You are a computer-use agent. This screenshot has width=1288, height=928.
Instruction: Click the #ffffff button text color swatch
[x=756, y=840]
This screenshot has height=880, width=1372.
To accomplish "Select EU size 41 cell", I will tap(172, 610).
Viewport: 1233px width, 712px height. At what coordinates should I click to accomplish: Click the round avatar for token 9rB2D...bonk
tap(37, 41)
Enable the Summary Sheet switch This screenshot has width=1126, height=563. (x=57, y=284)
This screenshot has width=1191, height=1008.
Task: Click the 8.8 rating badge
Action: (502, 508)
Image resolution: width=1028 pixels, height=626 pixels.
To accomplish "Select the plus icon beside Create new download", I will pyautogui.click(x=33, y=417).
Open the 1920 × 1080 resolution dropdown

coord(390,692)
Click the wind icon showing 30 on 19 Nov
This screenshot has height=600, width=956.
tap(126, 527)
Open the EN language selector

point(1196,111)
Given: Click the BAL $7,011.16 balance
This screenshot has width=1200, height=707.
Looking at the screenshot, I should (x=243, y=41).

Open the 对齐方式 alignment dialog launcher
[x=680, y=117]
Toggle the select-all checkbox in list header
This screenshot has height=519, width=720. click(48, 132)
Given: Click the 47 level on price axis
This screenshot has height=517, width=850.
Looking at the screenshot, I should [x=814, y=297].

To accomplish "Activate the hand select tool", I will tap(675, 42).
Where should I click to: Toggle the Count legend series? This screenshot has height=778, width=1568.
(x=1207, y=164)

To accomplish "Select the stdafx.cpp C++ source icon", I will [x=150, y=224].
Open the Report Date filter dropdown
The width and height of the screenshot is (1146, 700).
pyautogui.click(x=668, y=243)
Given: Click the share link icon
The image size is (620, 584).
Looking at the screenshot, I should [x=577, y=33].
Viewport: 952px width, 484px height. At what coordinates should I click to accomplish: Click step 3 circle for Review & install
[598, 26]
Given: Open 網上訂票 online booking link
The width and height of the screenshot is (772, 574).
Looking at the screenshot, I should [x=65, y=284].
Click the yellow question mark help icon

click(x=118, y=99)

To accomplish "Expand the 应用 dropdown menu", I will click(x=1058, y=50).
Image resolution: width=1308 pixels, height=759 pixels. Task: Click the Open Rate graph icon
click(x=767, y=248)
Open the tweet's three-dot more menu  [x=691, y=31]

########

:: REQUIRED ACTION ::
Extract all of the data above without altering anything.

:: ANSWER BOX ::
You are a computer-use agent. This screenshot has width=1288, height=928.
Instruction: Click the #ffffff button text color swatch
[x=756, y=840]
This screenshot has height=880, width=1372.
To accomplish "Select EU size 41 cell", I will tap(172, 610).
Viewport: 1233px width, 712px height. At what coordinates should I click to accomplish: Click the round avatar for token 9rB2D...bonk
tap(37, 41)
Enable the Summary Sheet switch This screenshot has width=1126, height=563. (x=57, y=284)
This screenshot has width=1191, height=1008.
Task: Click the 8.8 rating badge
Action: (502, 508)
Image resolution: width=1028 pixels, height=626 pixels.
To accomplish "Select the plus icon beside Create new download", I will pyautogui.click(x=33, y=417).
Open the 1920 × 1080 resolution dropdown

coord(390,692)
Click the wind icon showing 30 on 19 Nov
This screenshot has height=600, width=956.
tap(126, 527)
Open the EN language selector

point(1196,111)
Given: Click the BAL $7,011.16 balance
This screenshot has width=1200, height=707.
Looking at the screenshot, I should (x=243, y=41).

Open the 对齐方式 alignment dialog launcher
[x=680, y=117]
Toggle the select-all checkbox in list header
This screenshot has height=519, width=720. click(48, 132)
Given: Click the 47 level on price axis
This screenshot has height=517, width=850.
Looking at the screenshot, I should [x=814, y=297].

To accomplish "Activate the hand select tool", I will tap(675, 42).
Where should I click to: Toggle the Count legend series? This screenshot has height=778, width=1568.
(x=1207, y=164)

To accomplish "Select the stdafx.cpp C++ source icon", I will [x=150, y=224].
Open the Report Date filter dropdown
The width and height of the screenshot is (1146, 700).
pyautogui.click(x=668, y=243)
Given: Click the share link icon
The image size is (620, 584).
Looking at the screenshot, I should [x=577, y=33].
Viewport: 952px width, 484px height. At what coordinates should I click to accomplish: Click step 3 circle for Review & install
[598, 26]
Given: Open 網上訂票 online booking link
The width and height of the screenshot is (772, 574).
Looking at the screenshot, I should [x=65, y=284].
Click the yellow question mark help icon

click(x=118, y=99)

To accomplish "Expand the 应用 dropdown menu", I will click(x=1058, y=50).
Image resolution: width=1308 pixels, height=759 pixels. Task: Click the Open Rate graph icon
click(x=767, y=248)
Open the tweet's three-dot more menu  [x=691, y=31]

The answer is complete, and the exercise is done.